Collected data entries
============

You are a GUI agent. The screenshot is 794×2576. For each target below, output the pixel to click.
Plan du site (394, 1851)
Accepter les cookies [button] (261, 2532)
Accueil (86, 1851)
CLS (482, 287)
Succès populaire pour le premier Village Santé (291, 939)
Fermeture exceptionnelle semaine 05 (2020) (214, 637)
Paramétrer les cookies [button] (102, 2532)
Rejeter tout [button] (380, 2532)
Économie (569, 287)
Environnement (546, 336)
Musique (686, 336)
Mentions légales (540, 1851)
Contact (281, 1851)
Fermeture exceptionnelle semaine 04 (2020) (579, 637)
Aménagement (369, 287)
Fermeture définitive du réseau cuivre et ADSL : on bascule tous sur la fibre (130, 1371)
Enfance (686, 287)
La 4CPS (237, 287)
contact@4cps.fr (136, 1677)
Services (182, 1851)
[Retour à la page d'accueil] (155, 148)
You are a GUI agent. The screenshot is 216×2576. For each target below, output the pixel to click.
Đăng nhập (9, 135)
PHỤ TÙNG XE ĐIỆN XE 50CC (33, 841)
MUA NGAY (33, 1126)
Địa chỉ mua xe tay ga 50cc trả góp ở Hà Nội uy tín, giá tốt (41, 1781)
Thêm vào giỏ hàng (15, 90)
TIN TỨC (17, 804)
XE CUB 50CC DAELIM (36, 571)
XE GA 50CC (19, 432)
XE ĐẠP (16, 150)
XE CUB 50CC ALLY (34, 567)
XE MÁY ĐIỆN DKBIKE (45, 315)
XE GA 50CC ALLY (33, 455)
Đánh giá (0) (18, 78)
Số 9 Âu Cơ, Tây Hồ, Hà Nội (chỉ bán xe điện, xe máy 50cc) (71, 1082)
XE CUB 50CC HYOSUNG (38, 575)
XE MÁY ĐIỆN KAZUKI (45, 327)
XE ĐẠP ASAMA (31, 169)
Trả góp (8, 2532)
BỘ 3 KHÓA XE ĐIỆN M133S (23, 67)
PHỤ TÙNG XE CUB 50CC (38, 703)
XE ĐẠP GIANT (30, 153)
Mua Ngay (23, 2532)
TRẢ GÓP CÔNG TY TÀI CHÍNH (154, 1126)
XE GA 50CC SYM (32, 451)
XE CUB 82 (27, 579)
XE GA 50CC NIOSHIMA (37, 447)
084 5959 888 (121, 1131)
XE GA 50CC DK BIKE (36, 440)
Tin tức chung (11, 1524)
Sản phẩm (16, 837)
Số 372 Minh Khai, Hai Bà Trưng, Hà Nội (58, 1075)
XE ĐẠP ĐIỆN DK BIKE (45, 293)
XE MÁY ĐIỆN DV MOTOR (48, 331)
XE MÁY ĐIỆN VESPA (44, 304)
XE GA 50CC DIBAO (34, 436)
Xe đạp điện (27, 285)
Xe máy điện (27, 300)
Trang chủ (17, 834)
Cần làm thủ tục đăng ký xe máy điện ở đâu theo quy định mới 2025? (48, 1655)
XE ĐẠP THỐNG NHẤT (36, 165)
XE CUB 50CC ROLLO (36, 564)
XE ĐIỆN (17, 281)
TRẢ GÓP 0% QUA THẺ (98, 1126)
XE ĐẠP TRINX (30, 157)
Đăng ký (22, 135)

============

* Task statement *
Repeat exactly the lines starting at the line with "XE ĐẠP THỐNG NHẤT (36, 165)" and ending with the final line of the entries. Include nothing else.

* Exercise output *
XE ĐẠP THỐNG NHẤT (36, 165)
XE CUB 50CC ROLLO (36, 564)
XE ĐIỆN (17, 281)
TRẢ GÓP 0% QUA THẺ (98, 1126)
XE ĐẠP TRINX (30, 157)
Đăng ký (22, 135)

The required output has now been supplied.